> Source document:
________
State Farm Mut. Auto. Ins. Co. v. Allstate Ins. Co.

Decision Date09 July 1970
Citation9 Cal.App.3d 508,88 Cal.Rptr. 246
CourtCalifornia Court of Appeals Court of Appeals
PartiesSTATE FARM MUTUAL AUTOMOBILE INSURANCE COMPANY, a corporation, Plaintiff and Respondent, v. ALLSTATE INSURANCE COMPANY, a corporation, et al., Defendants and Appellants. Civ. 12167.

Rich, Fuidge, Dawson, Marsh & Morris, by Charles Dawson, Marysville, for plaintiff-respondent.

Johnson, Davies & Greve, by Claire Greve, Sacramento, for cross defendant-cross complainant appellant Pacific Indem.

Douglas B. McDonald, Sacramento, and Cyril Viadro, San Francisco, for defendant-cross defendant appellant Allstate.

Fitzwilliam, Memering, Stumbos & DeMers, by T. D. Bolling, Sacramento, for cross defendant-respondent American Motorists.

Rust, Hoffman & Mills, by John S. Gilmore, Sacramento, for cross defendant-respondent St. Paul.

James F. Perley, Fremont, for defendant-cross respondent Weimken.

Carlton & Asbill, by Daniel Carlton, Redding, for defendant-respondent Alsbury.

Jere E. Hurley, Jr., Redding, for defendant-respondent Faucett.

FRIEDMAN, Associate Justice.

This is an appeal from a declaratory judgment determining the obligations of five insurance companies for the payment of personal injury judgments against Dean Wiemken. Another phase of the appeal involves an award of damages for breach of an insurer's obligation to defend.

In December 1965 Wiemken was the operator of a Christmas tree lot in Fremont, Alameda County. Wiemken's employee, Rose, was driving Wiemken's 1955, one and one-half ton Dodge truck in Shasta County and collided with an automobile, injuring the latter's two occupants, Alsbury and Faucett. The two injured men sued Wiemken and Rose. Alsbury was awarded damages of $40,000 and Faucett $110,000.
________
> Data:

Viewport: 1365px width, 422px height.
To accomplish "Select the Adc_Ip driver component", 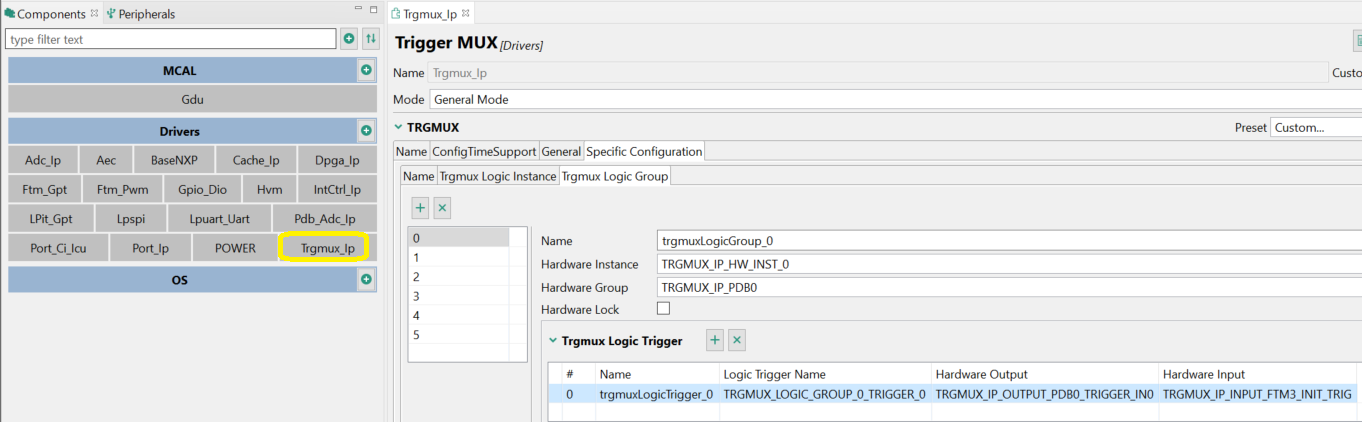I will [43, 160].
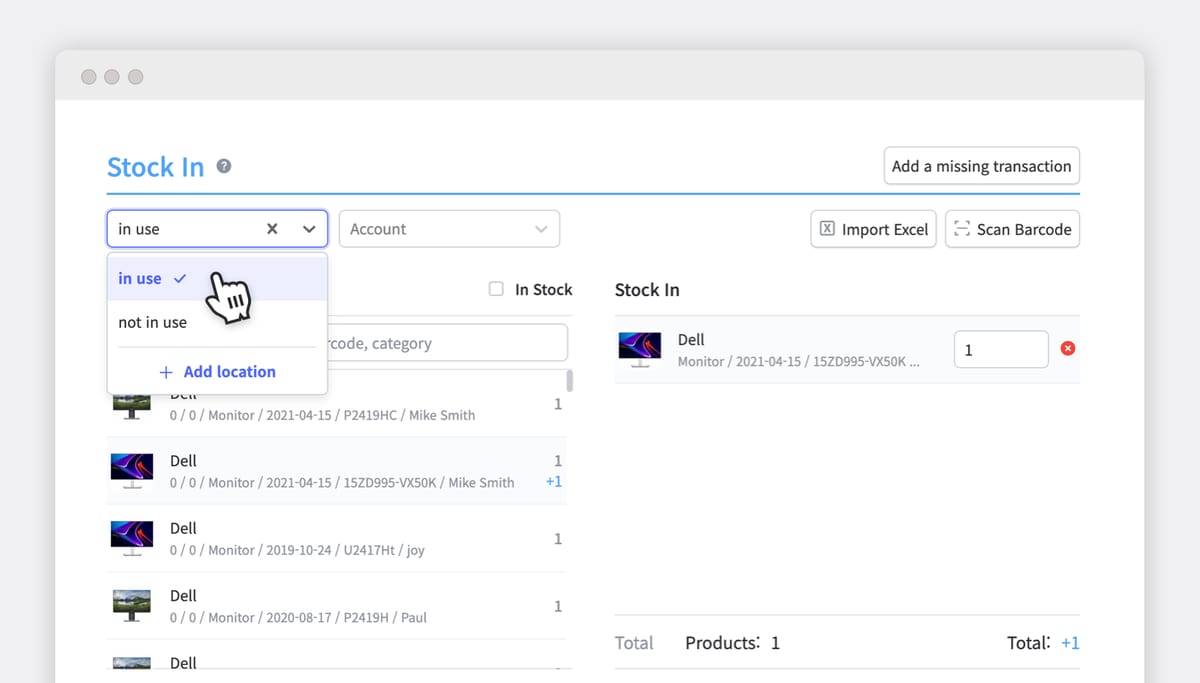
________
> To-do list:
• a. In the court opinion, how much in damages was Faucett awarded?
• b. Carry the court opinion forward from its last sentence.
The listing is separate material and has nothing to do with the court opinion.

> Expected responses:
• a. $110,000

• b.
At the time of the accident Wiemken had the following casualty insurance policies:

(1) An automobile policy issued by Allstate Insurance Company with a limit of $100,000/$300,000, specifically covering a 1955 Chevrolet pickup truck, a 1965 Pontiac sedan, a 1957 Ford convertible, plus several defined classes of vehicles, including Temporary substitute automobile.

(2) An automobile policy issued by St. Paul-Mercury Insurance Company with a limit of $50,000/$100,000 covering a 1959 Ford station wagon.

(3) A comprehensive liability policy 1 with a limit of $300,000 issued by Pacific Indemnity Company, designating Wiemken's Christmas tree lot (including The ways immediately adjoining as the premises and covering The ownership, maintenance or use of the premises, and all operations necessary or incidental thereto.

(4) A homeowner's liability policy issued by American Motorists Insurance Company with a $25,000 limit.

A fifth insurer, State Farm Mutual Automobile Insurance Company, is involved because of liability policies it had issued to Rose's father. Rose was apparently a minor at the time of the accident and a resident of his father's household. The father had the following State Farm policies:

(1) A homeowner's liability policy with a limit of $10,000/$20,000.

(2) Three separate automobile liability policies, each for a designated vehicle.

A bizarre twist imparted an impetus to the liability proceedings following the accident. Be it remembered that one of Wiemken's three vehicles designated in the Allstate policy was a 1955 Chevrolet pickup truck. Wiemken was using the 1955 Chevrolet around his Christmas tree lot, but the vehicle developed a knock which worsened until Wiemken feared it would 'throw a rod.' Because of the Chevrolet's condition he bought the 1955 Dodge truck on November 25, 1965. When he learned from the Department of Motor Vehicles that the annual registration fee would not be prorated over the remainder of 1965, he did not register the truck. Instead, he removed the license plates and registration slip from the 1955 Chevrolet pickup and put them on the 1955 Dodge truck. Wiemken did not inform Allstate that he had acquired the Dodge truck, believing that under his policy he had 30 days to do so. The collision occurred on December 9, 1965, while Rose was enroute through Shasta County to pick up Christmas trees.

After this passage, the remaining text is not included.